Overall structural diagram of PS Ⅱ


PSII consists of 19 proteins and there is a symmetrical axis at the center of PSⅡ. The yellow circles indicate the catalytic centers. It was considered to be composed by 4 manganese atoms; however structure of the PSⅡ was not clarified.

A world-level competitive struggle: 1.9Å resolution achieved!

There was tremendously fierce competition with German and English research institutions in the field of crystallization research. The leading edge of this research swung back and forth internationally. The PSⅡ structure was successfully resolved to a level of 3.8Å (Ångstroms. 1Å is 0.1 nanometer. The smaller the value, the more precise the analysis) by the German team in 2001, after which it was resolved by Professor Shen (during he participated in a project) to 3.7Å in 2003, then to 3.5Å by the U.K. in 2004, to 3.0Å by Germany in 2005, and to 2.9Å by Germany again in 2009. In the midst of this seemingly impossible situation, Professor Shen's hard work and dedication finally paid off in 2011, when he rewrote the record books by resolving the structure to the 1.9Å level: a remarkable result indeed.

This 1.9Å value is extremely significant. In truth, the structural layout at the atomic level was actually unknowable at all previous resolutions. However, at the 1.9Å level, it became possible to investigate the type of every single atom, as well as the distance between each atom. As a result of this analysis, it was discovered that the center of the PS Ⅱ enzyme evolution reaction formed an unstable structure resembling a deformed chair comprising four manganese atoms, one calcium atom, and five oxygen atoms. This moment of enlightenment was the breakthrough in 200 years of mystery in the field of photosynthesis research.

The oxygen-evolving catalytic center of "distorted chair structure"


Structure of the oxygen-evolving catalytic center of PS Ⅱ was revealed by Professor Shen. It was found that the catalytic center of PSⅡ consists of four manganese, one calcium, and five oxygen atoms have shape similar to a distorted chair.

Solving the world's energy problems: working toward artificial photosynthesis

The very instability of the structure at the center of the PS Ⅱ reaction is expected to be the long-pursued key to its oxygen generation mechanism. Professor Shen is proceeding further with his research in order to verify this hypothesis. If techniques for artificial photosynthesis can be established in future, then instead of carbon dioxide-generating substances of petroleum and coal, we may be able to achieve clean energy in the truest sense of the words.

Photosynthesis is the foundation and source of all life and activity, and countless organisms owe their existence to it. However, one day it may support our daily lives even further as the foundation stone of energy in the future.

☆ ☆ ☆ ☆ ☆ ☆ ☆

Task 1:
In the passage on photosystem II, what three kinds of atoms make up the catalytic center, and how many of each?
Task 2:
Quote the passage on photosystem II between "The very instability" and "of the words.", inclusive.

Data entries:
☆ ☆ ☆ ☆ ☆ ☆ ☆

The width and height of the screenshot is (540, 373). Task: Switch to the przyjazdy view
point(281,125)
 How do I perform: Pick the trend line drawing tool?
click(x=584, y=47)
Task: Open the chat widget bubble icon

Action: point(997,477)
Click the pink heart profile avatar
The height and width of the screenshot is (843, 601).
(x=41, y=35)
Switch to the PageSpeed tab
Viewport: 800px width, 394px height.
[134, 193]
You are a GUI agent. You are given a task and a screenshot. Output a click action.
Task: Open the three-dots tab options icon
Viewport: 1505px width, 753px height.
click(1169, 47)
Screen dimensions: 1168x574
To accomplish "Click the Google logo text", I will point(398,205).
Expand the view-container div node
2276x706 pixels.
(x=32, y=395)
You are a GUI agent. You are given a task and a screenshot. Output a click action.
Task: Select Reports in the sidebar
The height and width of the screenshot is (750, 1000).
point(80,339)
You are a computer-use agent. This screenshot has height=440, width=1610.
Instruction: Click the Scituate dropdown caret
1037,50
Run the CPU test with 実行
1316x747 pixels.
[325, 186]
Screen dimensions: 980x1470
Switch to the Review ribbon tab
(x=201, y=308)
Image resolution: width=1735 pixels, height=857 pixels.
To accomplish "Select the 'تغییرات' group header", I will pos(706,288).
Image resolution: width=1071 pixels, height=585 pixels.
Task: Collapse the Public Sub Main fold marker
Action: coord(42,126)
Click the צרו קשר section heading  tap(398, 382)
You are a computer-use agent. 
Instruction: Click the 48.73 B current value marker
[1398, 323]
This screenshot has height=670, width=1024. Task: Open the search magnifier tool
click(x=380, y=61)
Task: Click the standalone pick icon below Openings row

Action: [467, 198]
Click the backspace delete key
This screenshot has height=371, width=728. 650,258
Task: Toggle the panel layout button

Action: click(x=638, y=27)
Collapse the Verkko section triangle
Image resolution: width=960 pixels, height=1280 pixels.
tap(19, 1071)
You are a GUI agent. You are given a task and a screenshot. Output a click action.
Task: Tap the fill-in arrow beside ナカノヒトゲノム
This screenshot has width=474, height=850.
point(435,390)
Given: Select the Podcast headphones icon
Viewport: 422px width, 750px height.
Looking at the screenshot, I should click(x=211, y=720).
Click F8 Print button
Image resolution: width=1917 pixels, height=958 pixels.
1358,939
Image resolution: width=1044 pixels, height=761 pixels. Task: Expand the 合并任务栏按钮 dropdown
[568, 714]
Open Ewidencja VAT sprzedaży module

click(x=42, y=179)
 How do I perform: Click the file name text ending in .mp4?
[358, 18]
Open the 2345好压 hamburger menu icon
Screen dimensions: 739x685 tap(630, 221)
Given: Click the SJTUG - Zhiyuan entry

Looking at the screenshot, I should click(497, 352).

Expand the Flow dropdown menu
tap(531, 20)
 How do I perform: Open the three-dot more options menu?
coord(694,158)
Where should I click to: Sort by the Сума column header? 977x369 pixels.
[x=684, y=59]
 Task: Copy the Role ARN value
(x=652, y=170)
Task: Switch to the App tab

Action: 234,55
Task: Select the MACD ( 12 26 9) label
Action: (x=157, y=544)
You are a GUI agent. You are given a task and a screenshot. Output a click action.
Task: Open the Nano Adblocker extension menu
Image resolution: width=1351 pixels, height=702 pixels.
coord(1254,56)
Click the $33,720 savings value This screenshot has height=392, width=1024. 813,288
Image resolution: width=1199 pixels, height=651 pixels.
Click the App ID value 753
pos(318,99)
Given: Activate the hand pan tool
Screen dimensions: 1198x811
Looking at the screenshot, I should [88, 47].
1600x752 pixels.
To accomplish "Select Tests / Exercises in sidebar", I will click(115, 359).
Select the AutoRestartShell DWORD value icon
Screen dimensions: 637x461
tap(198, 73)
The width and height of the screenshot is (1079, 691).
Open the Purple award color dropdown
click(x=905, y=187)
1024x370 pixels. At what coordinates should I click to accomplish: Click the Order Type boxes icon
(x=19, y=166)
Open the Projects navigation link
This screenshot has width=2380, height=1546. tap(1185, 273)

☆ ☆ ☆ ☆ ☆ ☆ ☆

Your response 1:
Four manganese atoms, one calcium atom, and five oxygen atoms.

Your response 2:
The very instability of the structure at the center of the PS Ⅱ reaction is expected to be the long-pursued key to its oxygen generation mechanism. Professor Shen is proceeding further with his research in order to verify this hypothesis. If techniques for artificial photosynthesis can be established in future, then instead of carbon dioxide-generating substances of petroleum and coal, we may be able to achieve clean energy in the truest sense of the words.